• _Document section_:
# # # # # # #

For better or for worse those intense experiences stay with a person forever.

I used to be a big believer in the psychedelic culture. I read books about
Timothy Leary, practiced my own half-baked version of Buddhism, attended
numerous festivals, and grew and consumed copious amounts of drugs. While I
didn't take nearly as much as the author of this article, I can truthfully say
that I tripped at least 50 times combined on LCD, mushrooms, DMT,
dextromethorphan, MDMA, ecstacy, 2c-e, 2c-i, salvia, and DET.

I believed that these drugs were giving me valuable insights, making me more
intelligent and observant, unlocking parts of my psyche that normal people
would never understand. In my drugged out state of mind this was completely
reasonable to believe. The world is like totally interconnected, man! Reality
is just perceived in the mind!

# # # # # # #

• _Given material_:
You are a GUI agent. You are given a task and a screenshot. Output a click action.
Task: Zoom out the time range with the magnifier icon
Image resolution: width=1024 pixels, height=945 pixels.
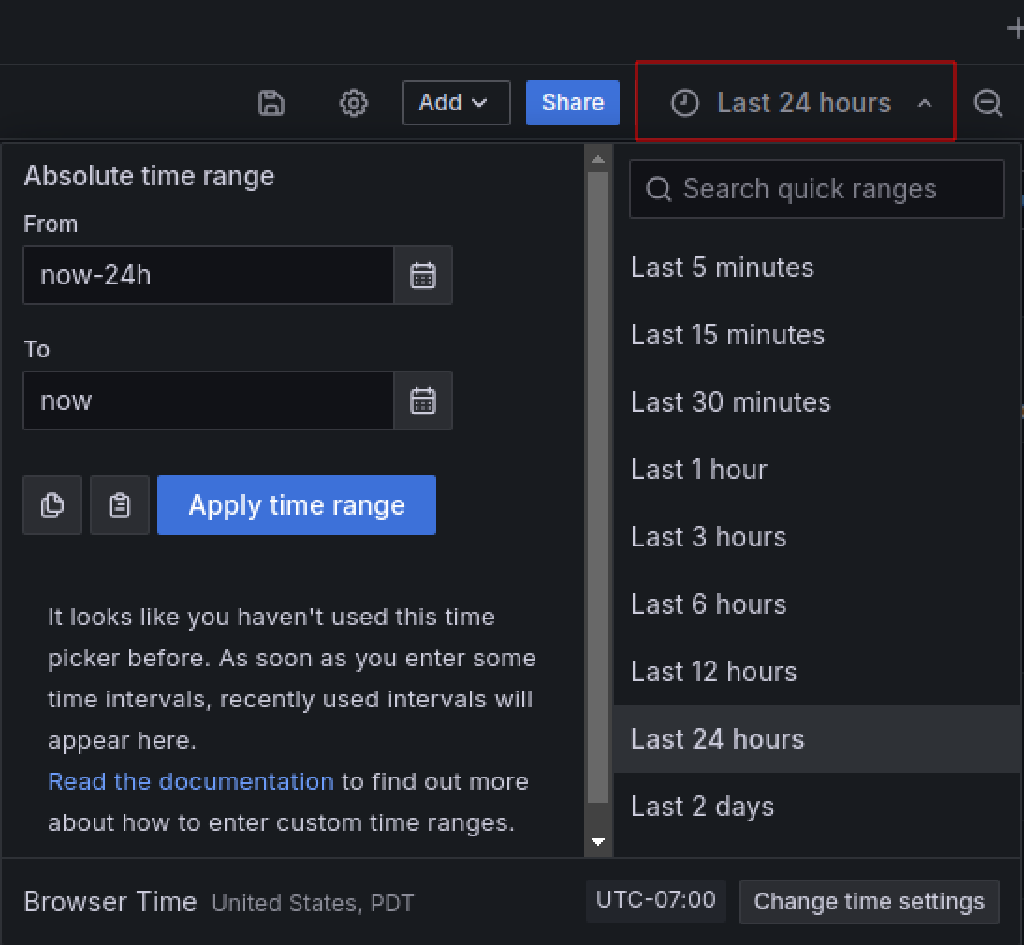(x=988, y=103)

# # # # # # #

• _Stated task 1_:
For each statement about the post on psychedelic culture, answer yes or no and quote the words of the post that decide it.
(a) The writer took more drugs than the author of the article.
(b) The writer reports tripping at least 50 times.
(c) The writer once believed the drugs made them more intelligent.
• _Stated task 2_: In the post on psychedelic culture, whom were the books the writer read about?
• _Stated task 3_: List every activity the writer of the post on psychedelic culture names as part of being a big believer in that culture.
The lines play no part in this work.

• _Exercise answer 1_:
(a) No: "I didn't take nearly as much as the author of this article"
(b) Yes: "I tripped at least 50 times combined"
(c) Yes: "making me more intelligent and observant"

• _Exercise answer 2_: Timothy Leary.

• _Exercise answer 3_:
- Read books about Timothy Leary
- Practiced a half-baked version of Buddhism
- Attended numerous festivals
- Grew and consumed copious amounts of drugs